On Wed, Apr 1, 2015 at 10:34 AM, Anselm Lingnau
<[email protected]> wrote:
> IOW, as the system administrator, don't set the timezone for users by
> defining TZ in /etc/profile; use /etc/localtime instead. Individual
> users are still free to set TZ to something that works for them.

System-wide, has _always_ been /etc/localtime.

Some distros have used additional files to track information.  As I
used an example, attitude of many newer *ctl utilities has always been
use _only_ Upstream paths, config files, etc... by _default_, and one
must _justify_ any additional paths, config files, etc... that aren't
in the kernel, LibC or other core library, LSB-FHS, etc...
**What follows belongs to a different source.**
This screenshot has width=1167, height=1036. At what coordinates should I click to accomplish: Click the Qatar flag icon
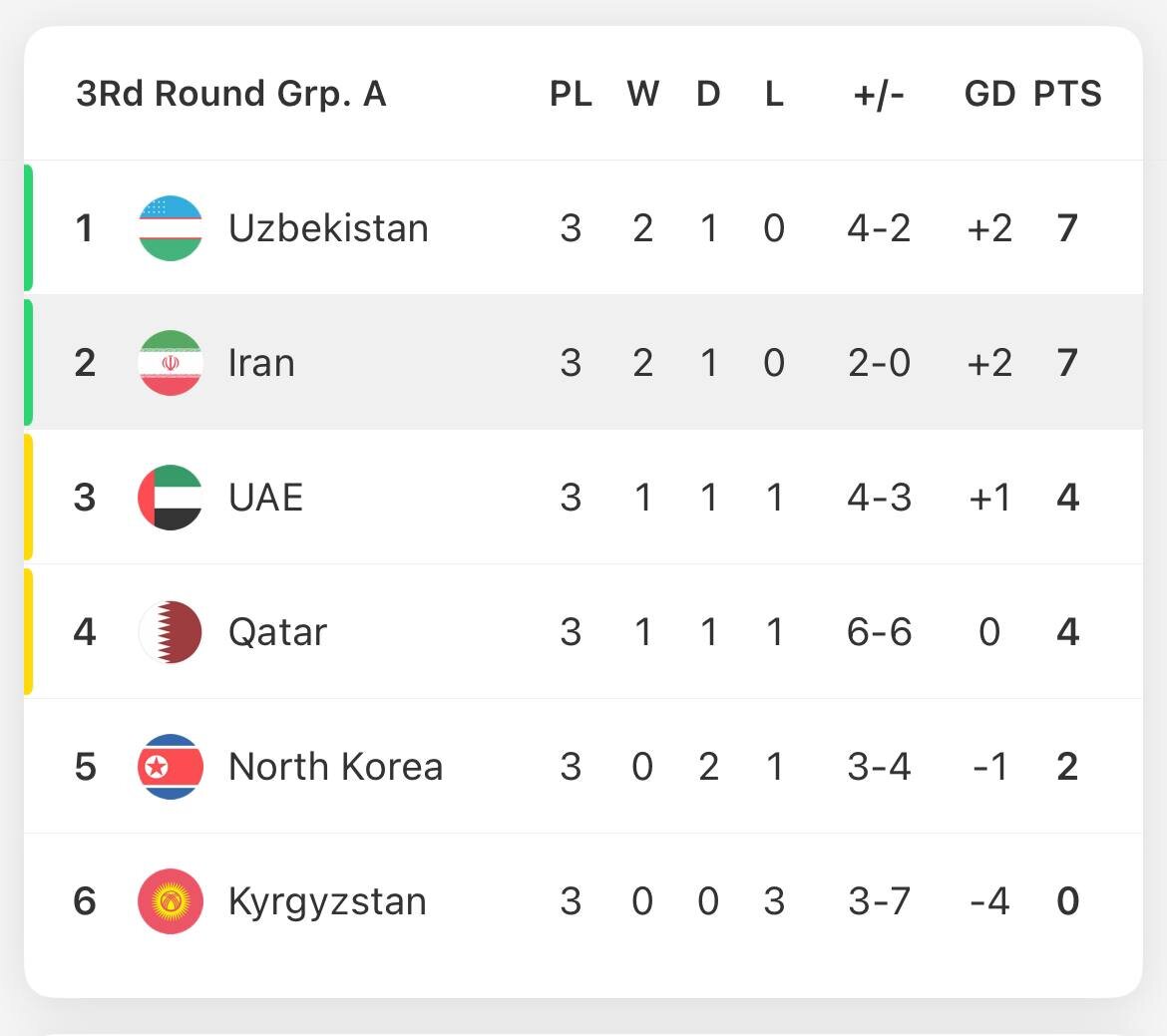click(171, 632)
> I usually sell this to my class participants as an advantage. With other
> operating systems, you set the clock according to the system timezone
> and that is it. On Linux, determining the actual (civic) time is just a
> matter of formatting the second count from 1 Jan 1970 0:00 UTC into
> something that is appropriate for that particular user, and this makes
> things like the remote-login case straightforward to handle for
> individual users; the operating system kernel's job is just counting the
> seconds accurately.

Just remember ... UTC only works for "here and now."

I.e., past or future dates should be localtime, _unless_ they were
recorded "here and now" at that time, and off-set.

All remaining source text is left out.